La Guardia Civil espagnole a annoncé, ce mardi 11 août 2026, le démantèlement, à Gran Canaria, d’un réseau soupçonné d’avoir recruté des mineures étrangères non accompagnées dans des centres d’accueil pour les transférer vers l’Espagne continentale et la France. Deux victimes ont été secourues et quatre autres mineures ont été empêchées de quitter leur centre.
Les autorités espagnoles ont annoncé le démantèlement d’un réseau spécialisé dans le recrutement de jeunes migrantes hébergées dans des centres de protection des Canaries. L’organisation aurait ciblé des mineures originaires d’Afrique subsaharienne placées sous la protection des services espagnols avant d’organiser leur déplacement vers d’autres territoires.
Deux victimes secourues, quatre départs empêchés
Selon le ministère espagnol de l’Intérieur, le réseau opérait principalement depuis l’île de Grande Canarie. Ses membres sont accusés d’avoir facilité la sortie de mineurs étrangers non accompagnés des structures d’accueil et d’avoir organisé leur transfert vers l’Espagne continentale et la France.

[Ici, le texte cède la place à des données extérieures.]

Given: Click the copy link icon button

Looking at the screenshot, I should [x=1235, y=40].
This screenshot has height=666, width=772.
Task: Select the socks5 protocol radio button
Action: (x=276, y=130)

L’opération menée par la Guardia Civil a permis de secourir deux victimes et d’empêcher quatre autres mineures de quitter leurs centres d’accueil.
Les autorités espagnoles ont procédé à cinq arrestations, dont celle d’un mineur, et effectué cinq perquisitions sur l’île de Grande Canarie. Les enquêteurs accusent le réseau d’avoir utilisé de faux documents ou des documents volés pour permettre aux jeunes migrantes de quitter les centres de protection et de voyager. Certaines d’entre elles auraient ensuite été soumises à une exploitation sexuelle en Espagne continentale ou en France.
Des départs depuis les centres d’accueil
L’enquête a débuté après le retour en Espagne d’une jeune migrante précédemment prise en charge par les autorités de Gran Canaria. Revenue de France, elle a expliqué aux policiers avoir été recrutée sur la base d’une proposition d’emploi. À partir de ce premier témoignage, les enquêteurs ont identifié d’autres situations concernant des jeunes filles ayant quitté les centres d’accueil sans récupérer leurs documents.
Les investigations ont permis de retrouver la trace de certaines d’entre elles sur des vols à destination de l’Espagne continentale. La Guardia Civil a ensuite identifié un dispositif destiné à organiser les déplacements de ces mineures. Les autorités espagnoles indiquent que le réseau leur fournissait notamment des documents falsifiés ou volés afin de faciliter leurs déplacements hors des structures de protection.
La question des mineurs migrants à Ceuta
L’opération s’est déroulée à Gran Canaria et a donné lieu à plusieurs perquisitions. Les autorités n’ont pas précisé publiquement le nombre total de victimes susceptibles d’avoir été recrutées par le réseau ni la durée exacte de ses activités. Cette affaire intervient alors que l’Espagne fait face à une importante situation migratoire à Ceuta, après les arrivées massives enregistrées fin juillet depuis le Maroc.
Selon les chiffres cités par le gouvernement espagnol, environ 72 000 personnes ont franchi la frontière au cours de cette période. Une grande partie de ces personnes serait ensuite retournée au Maroc. Le gouvernement espagnol indiquait toutefois que 1 342 mineurs étrangers non accompagnés se trouvaient encore à Ceuta vendredi, plusieurs d’entre eux étant hébergés dans des conditions précaires, selon les informations communiquées.
Une enquête menée par la Guardia Civil
Les autorités espagnoles doivent ainsi gérer la présence de nombreux mineurs arrivés sans accompagnateur, alors que les structures de protection sont fortement sollicitées. La situation de ces jeunes constitue également un enjeu pour les services chargés de leur identification, de leur hébergement et de leur protection.
Dans l’affaire de Gran Canaria, les cinq personnes arrêtées doivent être entendues dans le cadre de la procédure judiciaire. Les investigations se poursuivent afin de déterminer l’ensemble des personnes impliquées et d’identifier d’éventuelles autres victimes. Les autorités espagnoles ont présenté l’opération comme une action contre un réseau exploitant la vulnérabilité de mineures étrangères non accompagnées.